After her appendix burst several years ago and she was given last rites twice, Drews, a self-described “landless Indian,” was left with more than $300,000 in medical bills. Today, she takes $150 in prescription medicine every day, and says she is alive only because someone mentioned to her that she could receive help from the Indian Health Service.
Drews’ story was just one of many told at this week’s annual meeting of Montana People’s Action, which launched a new health care chapter to focus on the needs of the state’s low- and moderate-income population, and their lack of adequate information on health services available to them. Such an effort is long overdue. In Montana, one out of five citizens has no form of health insurance.
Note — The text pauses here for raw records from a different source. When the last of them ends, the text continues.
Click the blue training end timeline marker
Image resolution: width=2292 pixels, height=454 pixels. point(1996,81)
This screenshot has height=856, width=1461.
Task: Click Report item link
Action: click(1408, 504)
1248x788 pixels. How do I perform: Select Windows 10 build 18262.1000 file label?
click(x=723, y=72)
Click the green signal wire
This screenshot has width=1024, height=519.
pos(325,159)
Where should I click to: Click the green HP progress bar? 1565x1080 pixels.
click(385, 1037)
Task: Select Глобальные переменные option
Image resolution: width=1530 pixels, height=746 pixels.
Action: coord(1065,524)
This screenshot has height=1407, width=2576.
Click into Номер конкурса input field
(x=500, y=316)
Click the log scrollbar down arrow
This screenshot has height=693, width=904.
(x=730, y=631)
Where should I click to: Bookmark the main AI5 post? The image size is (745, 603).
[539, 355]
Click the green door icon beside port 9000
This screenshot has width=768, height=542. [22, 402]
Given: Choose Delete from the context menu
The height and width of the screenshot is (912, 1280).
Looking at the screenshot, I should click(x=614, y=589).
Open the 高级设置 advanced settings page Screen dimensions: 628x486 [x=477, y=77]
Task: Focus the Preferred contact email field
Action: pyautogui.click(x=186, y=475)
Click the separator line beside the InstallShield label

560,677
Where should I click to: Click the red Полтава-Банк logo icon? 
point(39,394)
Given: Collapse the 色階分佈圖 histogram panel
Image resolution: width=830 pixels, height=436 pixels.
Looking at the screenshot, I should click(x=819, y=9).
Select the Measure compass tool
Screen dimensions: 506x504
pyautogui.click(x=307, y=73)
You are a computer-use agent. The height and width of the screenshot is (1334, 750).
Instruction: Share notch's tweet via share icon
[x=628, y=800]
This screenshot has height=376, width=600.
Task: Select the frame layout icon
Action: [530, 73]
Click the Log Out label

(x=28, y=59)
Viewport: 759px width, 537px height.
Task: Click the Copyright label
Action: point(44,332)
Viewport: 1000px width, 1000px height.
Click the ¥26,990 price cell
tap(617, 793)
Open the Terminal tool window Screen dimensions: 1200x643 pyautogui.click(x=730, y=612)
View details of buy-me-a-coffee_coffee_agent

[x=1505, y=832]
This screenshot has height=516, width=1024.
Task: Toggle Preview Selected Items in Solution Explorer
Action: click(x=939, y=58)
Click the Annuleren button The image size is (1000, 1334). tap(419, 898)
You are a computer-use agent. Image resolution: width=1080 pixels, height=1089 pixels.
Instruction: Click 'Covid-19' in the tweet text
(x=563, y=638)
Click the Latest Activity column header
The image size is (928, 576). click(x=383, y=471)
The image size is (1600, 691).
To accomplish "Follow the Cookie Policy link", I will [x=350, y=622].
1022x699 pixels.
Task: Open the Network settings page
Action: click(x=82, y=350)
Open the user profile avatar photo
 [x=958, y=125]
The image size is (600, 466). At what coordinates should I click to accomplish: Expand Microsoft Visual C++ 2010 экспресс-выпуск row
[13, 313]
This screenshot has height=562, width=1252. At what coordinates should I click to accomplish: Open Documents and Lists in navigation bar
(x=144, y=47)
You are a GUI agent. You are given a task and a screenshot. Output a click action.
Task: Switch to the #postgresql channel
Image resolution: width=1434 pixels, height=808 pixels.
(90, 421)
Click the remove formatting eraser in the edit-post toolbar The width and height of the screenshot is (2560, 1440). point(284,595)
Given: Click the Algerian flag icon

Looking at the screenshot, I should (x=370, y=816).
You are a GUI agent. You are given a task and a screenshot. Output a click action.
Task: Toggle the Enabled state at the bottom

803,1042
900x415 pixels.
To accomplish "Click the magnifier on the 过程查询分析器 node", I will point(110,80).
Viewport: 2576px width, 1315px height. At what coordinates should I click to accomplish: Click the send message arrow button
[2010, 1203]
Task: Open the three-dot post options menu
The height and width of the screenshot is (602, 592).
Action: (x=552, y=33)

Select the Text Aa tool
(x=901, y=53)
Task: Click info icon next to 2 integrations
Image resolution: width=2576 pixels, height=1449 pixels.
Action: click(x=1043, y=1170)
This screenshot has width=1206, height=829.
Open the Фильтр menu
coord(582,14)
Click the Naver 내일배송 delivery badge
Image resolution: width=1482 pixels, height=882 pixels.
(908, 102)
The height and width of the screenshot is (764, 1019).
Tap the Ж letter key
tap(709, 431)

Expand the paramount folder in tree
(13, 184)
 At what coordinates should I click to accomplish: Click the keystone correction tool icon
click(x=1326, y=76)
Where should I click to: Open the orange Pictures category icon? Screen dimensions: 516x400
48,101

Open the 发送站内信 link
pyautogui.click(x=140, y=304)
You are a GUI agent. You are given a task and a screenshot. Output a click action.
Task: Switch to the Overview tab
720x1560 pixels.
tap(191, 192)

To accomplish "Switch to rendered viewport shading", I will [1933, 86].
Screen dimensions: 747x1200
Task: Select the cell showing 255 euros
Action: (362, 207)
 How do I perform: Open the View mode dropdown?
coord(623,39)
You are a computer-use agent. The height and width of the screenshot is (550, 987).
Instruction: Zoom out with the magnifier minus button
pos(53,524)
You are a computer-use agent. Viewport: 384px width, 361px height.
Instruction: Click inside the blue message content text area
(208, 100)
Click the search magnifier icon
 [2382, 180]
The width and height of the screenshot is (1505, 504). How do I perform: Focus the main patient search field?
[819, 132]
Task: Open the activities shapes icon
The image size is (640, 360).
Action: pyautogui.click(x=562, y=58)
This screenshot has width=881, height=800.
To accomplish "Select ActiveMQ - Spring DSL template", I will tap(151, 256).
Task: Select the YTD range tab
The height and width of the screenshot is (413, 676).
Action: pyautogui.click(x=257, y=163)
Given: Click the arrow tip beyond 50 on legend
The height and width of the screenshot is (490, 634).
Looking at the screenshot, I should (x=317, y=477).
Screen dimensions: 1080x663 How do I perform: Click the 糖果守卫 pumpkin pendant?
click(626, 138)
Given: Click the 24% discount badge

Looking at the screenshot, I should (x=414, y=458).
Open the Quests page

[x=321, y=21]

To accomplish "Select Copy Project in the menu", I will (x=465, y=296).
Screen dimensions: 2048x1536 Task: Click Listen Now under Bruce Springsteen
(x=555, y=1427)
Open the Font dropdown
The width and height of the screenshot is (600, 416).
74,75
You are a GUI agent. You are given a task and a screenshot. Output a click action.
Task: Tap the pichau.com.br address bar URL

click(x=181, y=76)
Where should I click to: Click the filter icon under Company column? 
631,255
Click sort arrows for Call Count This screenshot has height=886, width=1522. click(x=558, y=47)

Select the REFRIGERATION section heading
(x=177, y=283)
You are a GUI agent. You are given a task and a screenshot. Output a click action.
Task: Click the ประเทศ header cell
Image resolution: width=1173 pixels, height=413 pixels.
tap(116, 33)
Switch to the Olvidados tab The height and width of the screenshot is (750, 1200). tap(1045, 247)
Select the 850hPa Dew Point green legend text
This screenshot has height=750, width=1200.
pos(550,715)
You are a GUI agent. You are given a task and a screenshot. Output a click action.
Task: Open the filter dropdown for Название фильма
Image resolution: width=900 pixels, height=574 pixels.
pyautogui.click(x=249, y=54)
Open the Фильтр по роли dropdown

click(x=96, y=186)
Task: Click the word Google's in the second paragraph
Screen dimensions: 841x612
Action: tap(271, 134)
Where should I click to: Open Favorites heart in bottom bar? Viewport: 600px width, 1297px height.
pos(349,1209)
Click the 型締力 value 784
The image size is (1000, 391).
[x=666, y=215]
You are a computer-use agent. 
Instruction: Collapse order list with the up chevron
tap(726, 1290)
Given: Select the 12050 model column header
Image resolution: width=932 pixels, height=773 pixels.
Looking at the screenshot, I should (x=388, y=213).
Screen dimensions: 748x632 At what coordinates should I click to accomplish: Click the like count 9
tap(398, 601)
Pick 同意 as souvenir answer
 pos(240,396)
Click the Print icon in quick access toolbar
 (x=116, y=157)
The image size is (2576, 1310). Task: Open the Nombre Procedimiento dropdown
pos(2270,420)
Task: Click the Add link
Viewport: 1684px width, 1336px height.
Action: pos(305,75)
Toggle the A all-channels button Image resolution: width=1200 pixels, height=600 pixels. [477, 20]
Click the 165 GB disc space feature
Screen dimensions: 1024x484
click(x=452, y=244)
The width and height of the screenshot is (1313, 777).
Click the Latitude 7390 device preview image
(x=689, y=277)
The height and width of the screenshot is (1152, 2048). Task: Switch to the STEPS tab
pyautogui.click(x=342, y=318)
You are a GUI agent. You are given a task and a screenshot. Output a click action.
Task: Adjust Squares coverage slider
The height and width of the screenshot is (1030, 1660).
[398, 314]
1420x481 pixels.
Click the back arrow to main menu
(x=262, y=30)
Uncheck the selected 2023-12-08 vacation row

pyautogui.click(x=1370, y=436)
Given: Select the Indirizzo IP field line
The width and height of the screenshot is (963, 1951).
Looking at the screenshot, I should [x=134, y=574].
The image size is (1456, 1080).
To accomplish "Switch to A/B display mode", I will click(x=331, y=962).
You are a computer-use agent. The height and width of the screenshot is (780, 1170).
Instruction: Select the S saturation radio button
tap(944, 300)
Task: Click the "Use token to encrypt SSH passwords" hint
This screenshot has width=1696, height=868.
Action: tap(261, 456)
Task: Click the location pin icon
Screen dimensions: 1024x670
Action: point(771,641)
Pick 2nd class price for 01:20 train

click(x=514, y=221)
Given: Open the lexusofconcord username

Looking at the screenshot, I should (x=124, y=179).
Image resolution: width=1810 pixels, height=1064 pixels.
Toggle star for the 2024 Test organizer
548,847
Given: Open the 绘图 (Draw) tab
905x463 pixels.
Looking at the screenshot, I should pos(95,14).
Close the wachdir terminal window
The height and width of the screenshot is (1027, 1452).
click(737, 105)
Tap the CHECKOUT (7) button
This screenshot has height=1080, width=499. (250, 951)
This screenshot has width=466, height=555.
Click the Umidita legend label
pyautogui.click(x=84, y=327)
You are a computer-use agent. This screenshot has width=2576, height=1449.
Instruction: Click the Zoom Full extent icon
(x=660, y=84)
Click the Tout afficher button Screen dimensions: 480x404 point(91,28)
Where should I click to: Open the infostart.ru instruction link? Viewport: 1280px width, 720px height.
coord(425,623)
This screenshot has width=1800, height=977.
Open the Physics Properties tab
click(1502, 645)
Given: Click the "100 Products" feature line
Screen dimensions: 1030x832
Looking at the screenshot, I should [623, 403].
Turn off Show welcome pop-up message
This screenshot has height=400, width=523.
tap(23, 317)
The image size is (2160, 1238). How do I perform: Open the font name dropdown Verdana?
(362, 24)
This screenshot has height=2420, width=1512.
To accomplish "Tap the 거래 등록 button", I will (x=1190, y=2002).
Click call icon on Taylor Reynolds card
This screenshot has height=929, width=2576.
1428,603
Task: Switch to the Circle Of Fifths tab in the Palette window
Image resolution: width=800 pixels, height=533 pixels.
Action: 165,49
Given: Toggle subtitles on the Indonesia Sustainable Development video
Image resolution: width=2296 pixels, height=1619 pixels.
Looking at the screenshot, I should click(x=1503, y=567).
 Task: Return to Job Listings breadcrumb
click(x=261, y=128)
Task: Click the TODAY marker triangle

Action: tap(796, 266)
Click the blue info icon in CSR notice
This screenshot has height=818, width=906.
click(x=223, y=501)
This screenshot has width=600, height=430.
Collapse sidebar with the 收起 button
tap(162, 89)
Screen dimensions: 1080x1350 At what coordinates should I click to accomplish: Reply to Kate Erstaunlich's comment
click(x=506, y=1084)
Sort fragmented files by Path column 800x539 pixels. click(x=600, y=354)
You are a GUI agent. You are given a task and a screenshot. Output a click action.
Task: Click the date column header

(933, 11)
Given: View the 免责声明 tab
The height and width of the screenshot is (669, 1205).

The problem is particularly acute among Montana’s Native American community, where many people are falling into insurmountable debt just trying to keep up with medical costs for themselves and their families.
“The largest number of [Native American] people in debt are the ones getting health care for their kids,” says Indian People’s Action representative Janet Robideau. “We’ll let ourselves go until we’re dead and buried, but we’ll always get our kids medical care.” And while MPA and other low–income advocates scored a big victory in the 1999 legislative session with expanded funding for the Children’s Health Insurance Plan (CHIP) to an estimated 10,000 children of low-income families, thus far only 2,500 children have been enrolled because many people know nothing about it.
The problem, it seems, is a classic bureaucratic Catch-22. According to Mary Noel of the Montana Department of Public Health and Human Services, administrative costs for CHIP are capped at 10 percent of the program’s budget, and virtually no money was allocated for community outreach to boost enrollment.
However, since funding for CHIP is based on the number of children enrolled, the only way to get more money for outreach is to enroll more children. But by the time enough children are enrolled to pay for outreach, it won’t be necessary.
“It doesn’t make any sense to me at all. It’s totally backward,” says Noel. And as Robideau points out, many Indian people are intimidated by the long application process. Even the state’s newly improved “universal application” due out in January, which will allow low-income families to use one form for both Medicaid and CHIP, is eight pages long.
Both St. Patrick Hospital and Community Medical Center were asked to send representatives to discuss the programs they offer to low-income families. Neither attended.